══ DATA RECORDS

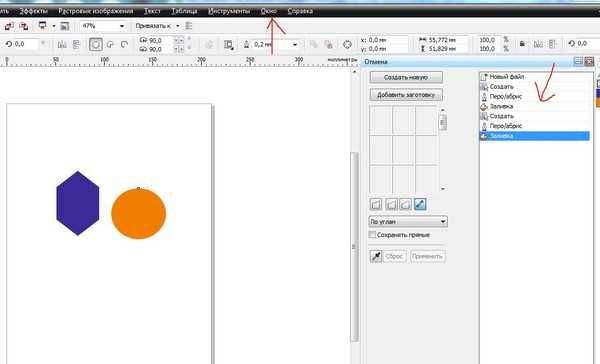Click the Добавить заготовку button

point(406,95)
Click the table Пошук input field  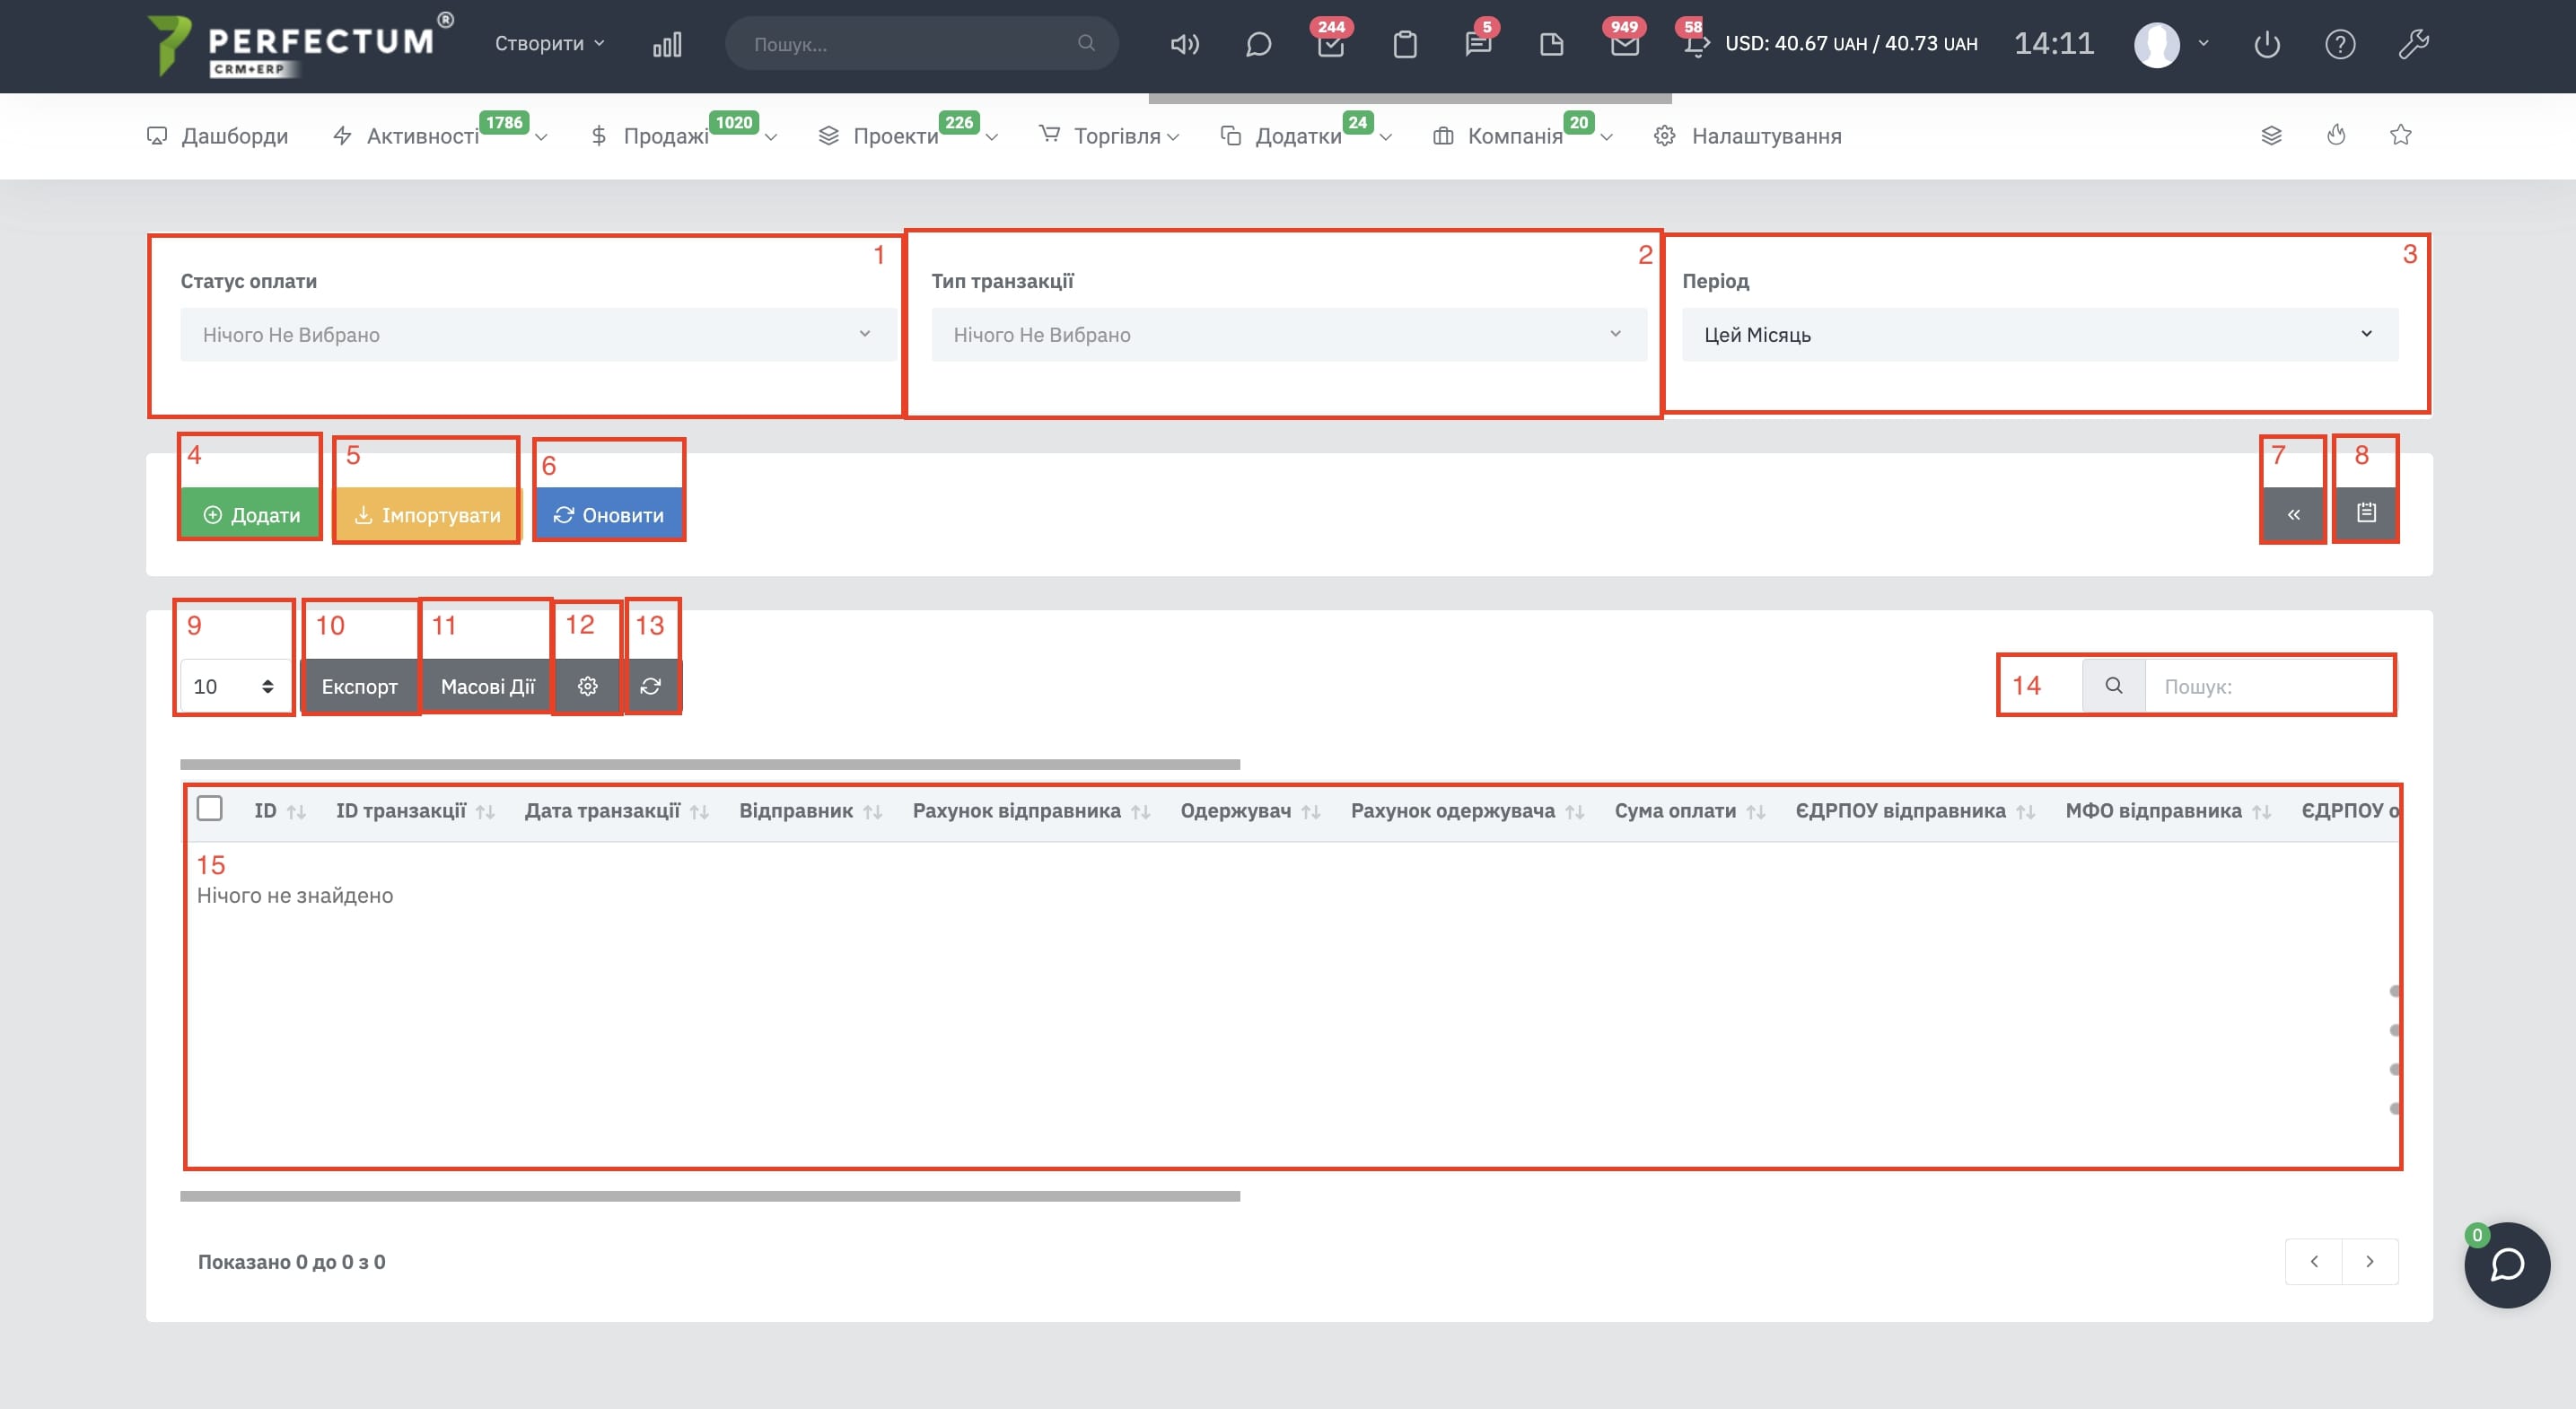[2268, 686]
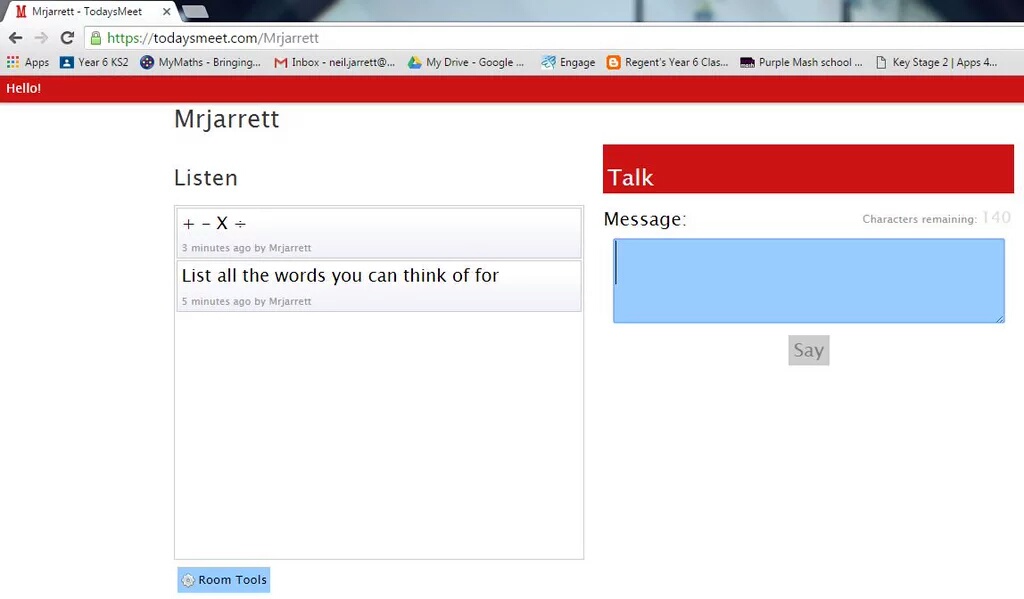The image size is (1024, 599).
Task: Click the green padlock security icon
Action: tap(96, 38)
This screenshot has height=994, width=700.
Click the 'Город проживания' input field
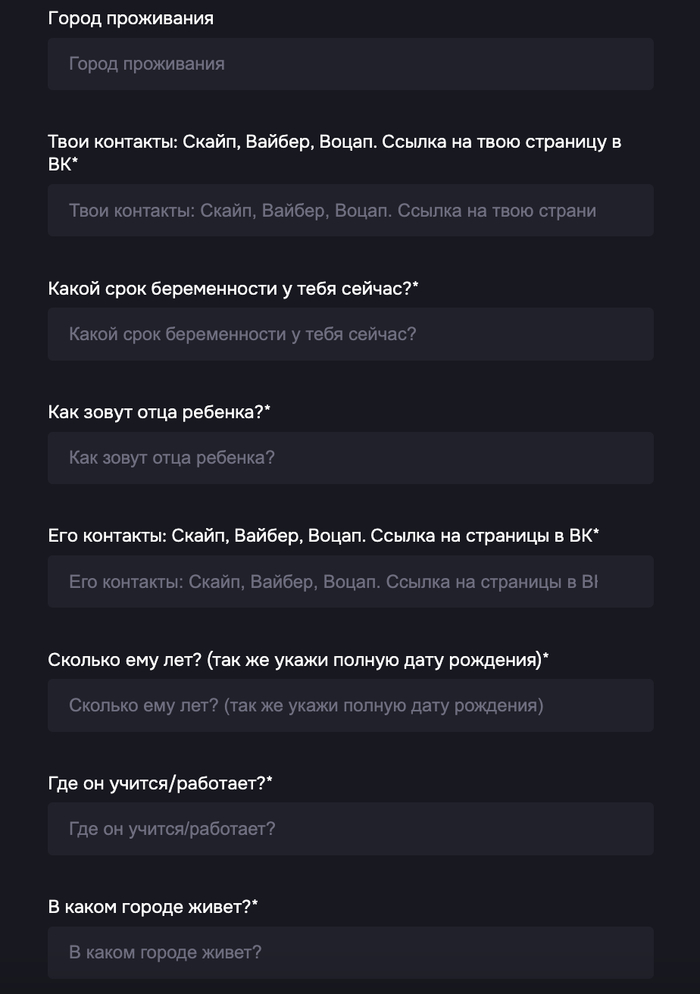pos(350,64)
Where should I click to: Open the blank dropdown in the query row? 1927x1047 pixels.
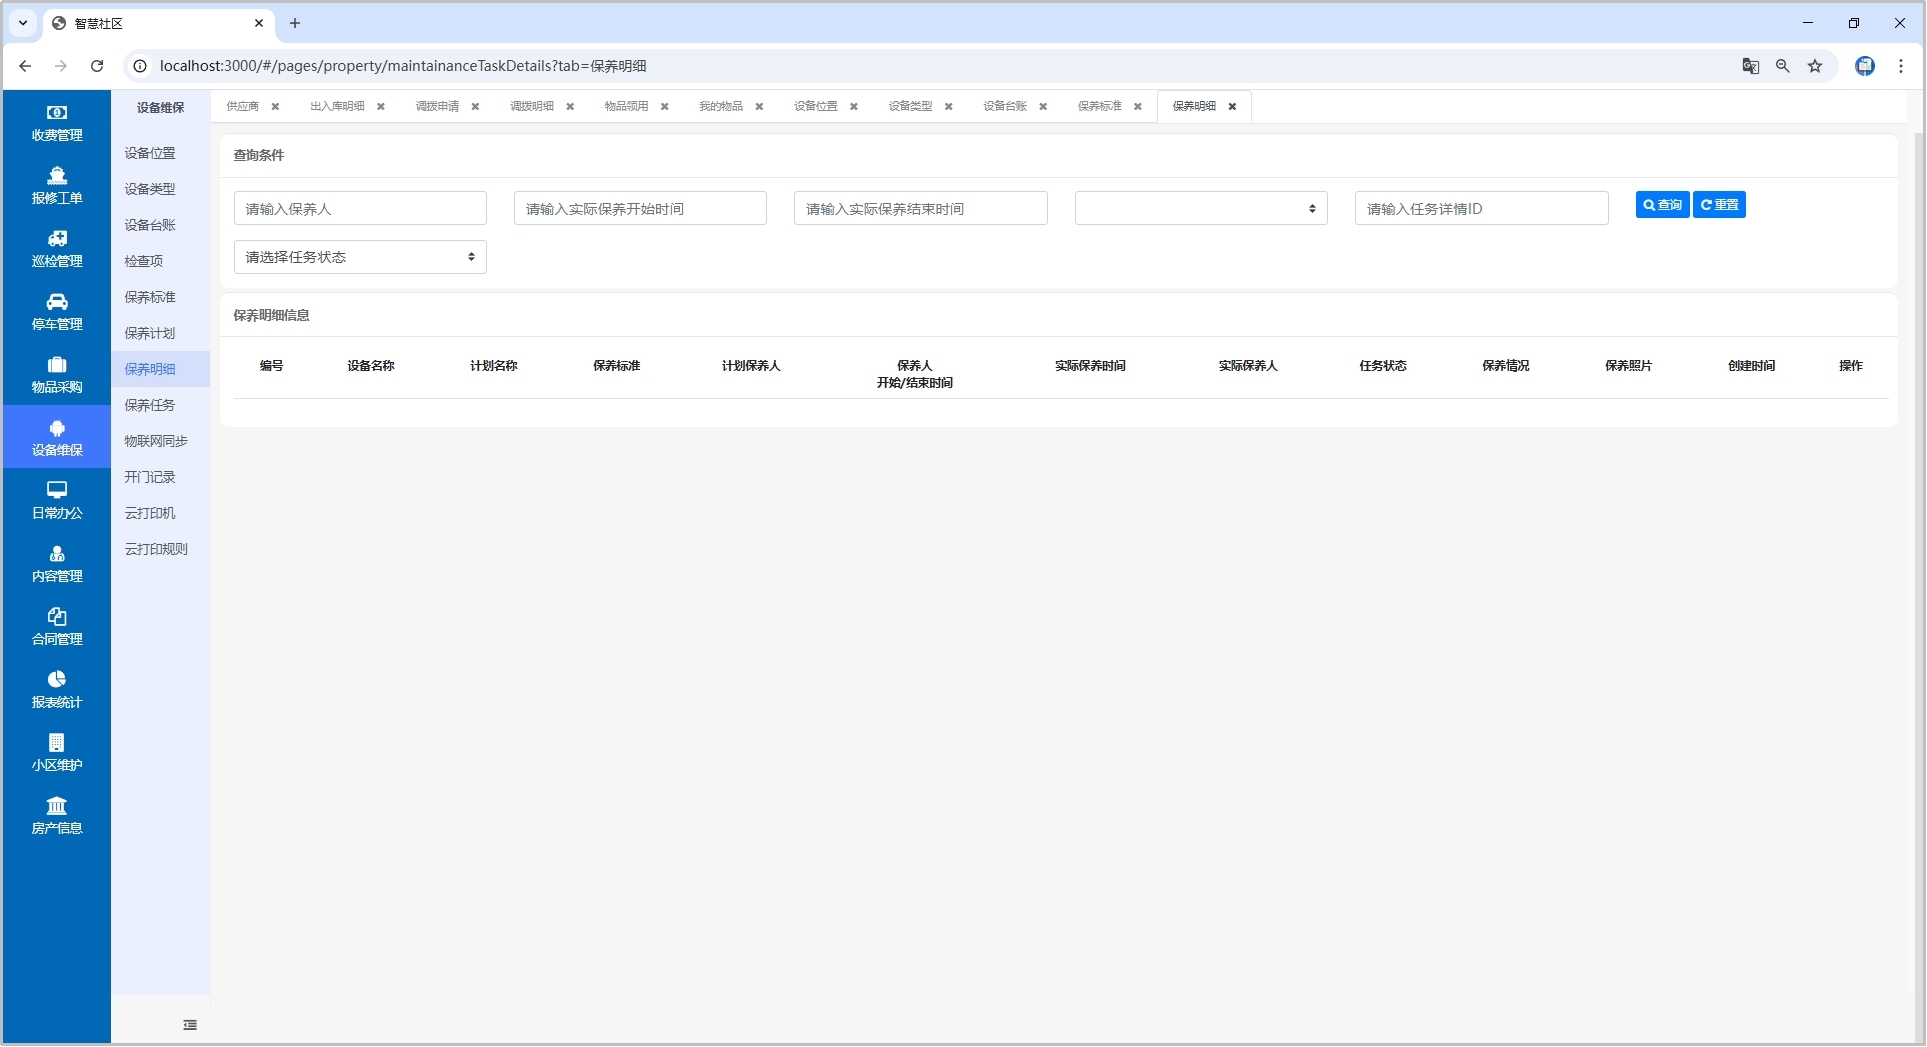tap(1200, 209)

════

WHAT YOU NEED TO DO:
Please rewrite the lines from the one containing "This screenshot has height=994, width=700." through the last line, replacing "input field" with "text box" and leaving everything else unchanged. Omit the pictures.

CORRECT RESPONSE:
This screenshot has height=994, width=700.
Click the 'Город проживания' text box
pos(350,64)
Where should I click to: Open the blank dropdown in the query row? 1927x1047 pixels.
tap(1200, 209)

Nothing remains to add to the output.